Rewrite the data between the lines holding "How do I perform: Click the purple" and "(x=123, y=195)", inclusive, replacing "screenshot" with "screen capture" and leaving all else unchanged.

(Dataset rows)
★ ★ ★ ★ ★ ★ ★

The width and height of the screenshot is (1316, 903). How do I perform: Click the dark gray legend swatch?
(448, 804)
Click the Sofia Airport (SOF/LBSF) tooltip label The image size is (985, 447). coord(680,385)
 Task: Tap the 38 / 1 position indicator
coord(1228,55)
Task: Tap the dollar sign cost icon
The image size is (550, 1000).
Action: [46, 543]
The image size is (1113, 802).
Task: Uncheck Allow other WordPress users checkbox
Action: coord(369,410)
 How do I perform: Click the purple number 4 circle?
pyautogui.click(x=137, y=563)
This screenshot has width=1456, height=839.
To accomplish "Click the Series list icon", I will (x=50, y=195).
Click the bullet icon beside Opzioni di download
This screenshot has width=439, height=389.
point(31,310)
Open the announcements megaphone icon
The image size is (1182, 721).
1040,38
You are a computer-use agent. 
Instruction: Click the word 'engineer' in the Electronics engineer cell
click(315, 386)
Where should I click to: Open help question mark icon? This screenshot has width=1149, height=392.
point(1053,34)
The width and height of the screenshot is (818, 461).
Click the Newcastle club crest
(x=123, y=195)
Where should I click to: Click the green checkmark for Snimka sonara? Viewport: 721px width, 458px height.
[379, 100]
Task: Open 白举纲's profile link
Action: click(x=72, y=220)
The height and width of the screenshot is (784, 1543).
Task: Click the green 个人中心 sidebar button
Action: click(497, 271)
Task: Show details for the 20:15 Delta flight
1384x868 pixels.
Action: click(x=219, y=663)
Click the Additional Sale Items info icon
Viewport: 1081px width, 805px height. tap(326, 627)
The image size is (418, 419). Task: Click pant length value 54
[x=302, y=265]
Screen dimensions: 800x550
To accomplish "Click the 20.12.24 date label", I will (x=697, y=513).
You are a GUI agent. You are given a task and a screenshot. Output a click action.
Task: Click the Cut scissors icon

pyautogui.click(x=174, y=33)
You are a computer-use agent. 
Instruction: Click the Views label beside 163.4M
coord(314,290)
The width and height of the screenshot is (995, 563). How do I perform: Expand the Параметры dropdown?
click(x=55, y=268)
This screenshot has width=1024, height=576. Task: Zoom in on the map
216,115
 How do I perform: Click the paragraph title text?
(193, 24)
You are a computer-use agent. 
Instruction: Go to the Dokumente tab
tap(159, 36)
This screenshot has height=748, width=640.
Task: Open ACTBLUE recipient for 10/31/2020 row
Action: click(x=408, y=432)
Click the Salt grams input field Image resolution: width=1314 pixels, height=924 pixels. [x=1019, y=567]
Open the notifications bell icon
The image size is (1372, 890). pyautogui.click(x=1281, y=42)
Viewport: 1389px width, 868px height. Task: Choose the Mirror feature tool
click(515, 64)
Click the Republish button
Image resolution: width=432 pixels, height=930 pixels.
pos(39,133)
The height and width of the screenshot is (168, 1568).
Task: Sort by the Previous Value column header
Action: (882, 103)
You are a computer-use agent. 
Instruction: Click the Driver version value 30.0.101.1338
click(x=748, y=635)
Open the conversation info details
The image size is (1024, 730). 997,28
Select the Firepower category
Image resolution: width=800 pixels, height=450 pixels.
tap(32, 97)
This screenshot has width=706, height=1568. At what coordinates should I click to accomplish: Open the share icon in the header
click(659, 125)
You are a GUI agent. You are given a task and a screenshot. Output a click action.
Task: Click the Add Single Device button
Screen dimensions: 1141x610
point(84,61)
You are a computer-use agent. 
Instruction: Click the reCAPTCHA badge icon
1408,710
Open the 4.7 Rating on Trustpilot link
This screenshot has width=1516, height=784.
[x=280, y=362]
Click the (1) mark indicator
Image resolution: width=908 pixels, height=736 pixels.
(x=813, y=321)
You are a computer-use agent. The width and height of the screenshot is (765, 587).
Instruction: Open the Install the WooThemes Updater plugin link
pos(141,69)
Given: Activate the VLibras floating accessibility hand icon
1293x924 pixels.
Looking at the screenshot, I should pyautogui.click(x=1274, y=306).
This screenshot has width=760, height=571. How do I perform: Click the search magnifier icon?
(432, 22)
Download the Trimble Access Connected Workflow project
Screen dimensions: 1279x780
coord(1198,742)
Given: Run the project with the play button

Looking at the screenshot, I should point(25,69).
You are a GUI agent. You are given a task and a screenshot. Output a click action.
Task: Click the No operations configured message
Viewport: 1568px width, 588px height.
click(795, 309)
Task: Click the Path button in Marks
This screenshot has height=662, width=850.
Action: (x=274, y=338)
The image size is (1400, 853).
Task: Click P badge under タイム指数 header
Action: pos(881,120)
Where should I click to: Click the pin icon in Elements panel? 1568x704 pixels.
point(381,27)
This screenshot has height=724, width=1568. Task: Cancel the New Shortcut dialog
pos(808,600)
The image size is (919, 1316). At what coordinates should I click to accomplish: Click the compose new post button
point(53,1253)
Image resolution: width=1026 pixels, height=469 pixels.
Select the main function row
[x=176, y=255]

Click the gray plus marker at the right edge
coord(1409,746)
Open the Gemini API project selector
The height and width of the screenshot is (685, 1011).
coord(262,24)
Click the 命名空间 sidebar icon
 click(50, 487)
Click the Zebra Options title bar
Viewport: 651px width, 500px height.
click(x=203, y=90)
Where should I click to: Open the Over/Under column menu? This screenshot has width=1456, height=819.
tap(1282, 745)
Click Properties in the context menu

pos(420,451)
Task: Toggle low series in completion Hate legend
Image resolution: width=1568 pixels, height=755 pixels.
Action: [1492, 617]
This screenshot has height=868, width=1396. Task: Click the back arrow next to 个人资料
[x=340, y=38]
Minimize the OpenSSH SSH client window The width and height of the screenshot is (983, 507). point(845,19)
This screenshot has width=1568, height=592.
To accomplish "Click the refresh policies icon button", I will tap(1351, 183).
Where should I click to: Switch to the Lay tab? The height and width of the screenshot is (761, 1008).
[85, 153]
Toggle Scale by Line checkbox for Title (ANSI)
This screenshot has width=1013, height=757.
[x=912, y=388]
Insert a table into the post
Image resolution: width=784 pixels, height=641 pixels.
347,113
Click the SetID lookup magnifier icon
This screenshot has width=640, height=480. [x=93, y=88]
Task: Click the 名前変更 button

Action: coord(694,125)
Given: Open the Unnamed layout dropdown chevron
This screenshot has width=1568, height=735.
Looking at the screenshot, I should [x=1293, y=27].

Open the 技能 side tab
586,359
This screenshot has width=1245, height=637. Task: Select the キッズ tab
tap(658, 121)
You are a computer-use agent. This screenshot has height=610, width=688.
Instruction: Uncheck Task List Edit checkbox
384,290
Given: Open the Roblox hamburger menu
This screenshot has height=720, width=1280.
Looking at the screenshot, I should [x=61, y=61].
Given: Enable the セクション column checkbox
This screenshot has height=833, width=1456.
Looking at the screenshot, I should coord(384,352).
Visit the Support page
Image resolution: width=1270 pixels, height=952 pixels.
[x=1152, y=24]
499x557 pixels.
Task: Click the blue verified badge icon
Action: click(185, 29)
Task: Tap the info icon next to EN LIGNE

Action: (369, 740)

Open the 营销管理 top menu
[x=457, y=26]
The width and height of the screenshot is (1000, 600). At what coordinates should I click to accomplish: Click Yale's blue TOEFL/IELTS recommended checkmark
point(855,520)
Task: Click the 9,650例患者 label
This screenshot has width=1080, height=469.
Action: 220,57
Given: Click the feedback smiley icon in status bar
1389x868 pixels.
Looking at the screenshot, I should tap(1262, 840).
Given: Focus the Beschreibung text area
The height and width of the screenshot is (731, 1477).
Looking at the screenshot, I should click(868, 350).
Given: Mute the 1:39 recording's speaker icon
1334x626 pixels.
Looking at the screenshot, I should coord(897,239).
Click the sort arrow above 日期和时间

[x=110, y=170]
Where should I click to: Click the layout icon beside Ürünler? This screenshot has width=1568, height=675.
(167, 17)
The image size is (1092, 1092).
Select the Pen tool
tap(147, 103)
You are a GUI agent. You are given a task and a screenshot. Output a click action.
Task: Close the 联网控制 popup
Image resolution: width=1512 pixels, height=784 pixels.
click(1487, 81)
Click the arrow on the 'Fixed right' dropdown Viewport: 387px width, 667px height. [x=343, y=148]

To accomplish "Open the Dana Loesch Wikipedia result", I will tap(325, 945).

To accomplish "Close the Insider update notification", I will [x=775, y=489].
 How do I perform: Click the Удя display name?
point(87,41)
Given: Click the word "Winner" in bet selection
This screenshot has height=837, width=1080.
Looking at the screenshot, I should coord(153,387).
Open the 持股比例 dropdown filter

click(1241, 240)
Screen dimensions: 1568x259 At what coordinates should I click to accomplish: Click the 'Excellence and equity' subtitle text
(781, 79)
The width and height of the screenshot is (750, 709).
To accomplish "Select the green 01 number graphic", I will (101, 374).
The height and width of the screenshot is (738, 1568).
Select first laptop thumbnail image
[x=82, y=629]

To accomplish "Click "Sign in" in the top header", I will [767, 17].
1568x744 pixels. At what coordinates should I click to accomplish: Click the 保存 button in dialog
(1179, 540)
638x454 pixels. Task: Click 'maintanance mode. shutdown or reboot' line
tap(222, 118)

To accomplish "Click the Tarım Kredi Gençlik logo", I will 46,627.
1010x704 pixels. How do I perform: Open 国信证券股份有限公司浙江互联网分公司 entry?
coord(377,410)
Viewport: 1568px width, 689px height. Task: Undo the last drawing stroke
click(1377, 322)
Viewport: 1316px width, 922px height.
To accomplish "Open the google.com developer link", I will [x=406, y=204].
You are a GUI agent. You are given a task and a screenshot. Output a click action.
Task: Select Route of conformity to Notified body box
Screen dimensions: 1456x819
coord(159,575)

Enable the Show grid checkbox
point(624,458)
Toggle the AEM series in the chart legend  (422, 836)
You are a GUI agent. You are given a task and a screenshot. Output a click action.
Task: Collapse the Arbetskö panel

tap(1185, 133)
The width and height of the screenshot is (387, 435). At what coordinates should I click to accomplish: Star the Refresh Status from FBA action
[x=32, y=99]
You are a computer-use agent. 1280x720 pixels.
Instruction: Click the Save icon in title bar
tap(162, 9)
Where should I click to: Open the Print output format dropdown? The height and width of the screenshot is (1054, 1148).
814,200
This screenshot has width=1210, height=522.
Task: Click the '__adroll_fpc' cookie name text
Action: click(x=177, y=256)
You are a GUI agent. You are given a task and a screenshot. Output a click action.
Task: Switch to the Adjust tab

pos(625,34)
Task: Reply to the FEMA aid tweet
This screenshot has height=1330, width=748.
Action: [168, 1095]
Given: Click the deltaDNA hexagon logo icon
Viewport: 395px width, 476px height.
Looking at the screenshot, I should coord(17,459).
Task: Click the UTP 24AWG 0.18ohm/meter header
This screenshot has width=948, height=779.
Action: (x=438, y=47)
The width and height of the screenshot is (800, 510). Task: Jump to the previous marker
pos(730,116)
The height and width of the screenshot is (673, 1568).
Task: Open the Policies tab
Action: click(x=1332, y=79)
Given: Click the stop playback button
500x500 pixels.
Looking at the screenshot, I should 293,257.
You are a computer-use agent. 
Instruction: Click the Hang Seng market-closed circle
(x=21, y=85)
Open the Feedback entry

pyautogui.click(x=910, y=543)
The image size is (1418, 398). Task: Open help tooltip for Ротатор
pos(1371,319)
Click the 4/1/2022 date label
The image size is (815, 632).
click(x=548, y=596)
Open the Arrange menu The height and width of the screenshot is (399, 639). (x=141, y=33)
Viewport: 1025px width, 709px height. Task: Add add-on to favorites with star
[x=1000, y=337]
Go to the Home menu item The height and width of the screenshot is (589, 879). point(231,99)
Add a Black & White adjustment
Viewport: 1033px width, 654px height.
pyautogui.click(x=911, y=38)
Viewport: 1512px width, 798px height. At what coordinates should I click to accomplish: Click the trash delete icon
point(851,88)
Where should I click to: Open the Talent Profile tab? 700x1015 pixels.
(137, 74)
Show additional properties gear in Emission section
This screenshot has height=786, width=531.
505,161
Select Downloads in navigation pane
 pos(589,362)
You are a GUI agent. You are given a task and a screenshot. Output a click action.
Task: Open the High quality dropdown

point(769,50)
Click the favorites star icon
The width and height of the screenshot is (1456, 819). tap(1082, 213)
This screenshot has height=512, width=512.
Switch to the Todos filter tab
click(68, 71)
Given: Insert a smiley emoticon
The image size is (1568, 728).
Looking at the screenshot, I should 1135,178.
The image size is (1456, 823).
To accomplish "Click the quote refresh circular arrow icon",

★ ★ ★ ★ ★ ★ ★

Exercise output:
 How do I perform: Click the purple number 4 circle?
pyautogui.click(x=137, y=563)
This screen capture has width=1456, height=839.
To accomplish "Click the Series list icon", I will (x=50, y=195).
Click the bullet icon beside Opzioni di download
This screen capture has width=439, height=389.
point(31,310)
Open the announcements megaphone icon
The image size is (1182, 721).
1040,38
You are a computer-use agent. 
Instruction: Click the word 'engineer' in the Electronics engineer cell
click(315, 386)
Where should I click to: Open help question mark icon? This screen capture has width=1149, height=392.
point(1053,34)
The width and height of the screen capture is (818, 461).
Click the Newcastle club crest
(x=123, y=195)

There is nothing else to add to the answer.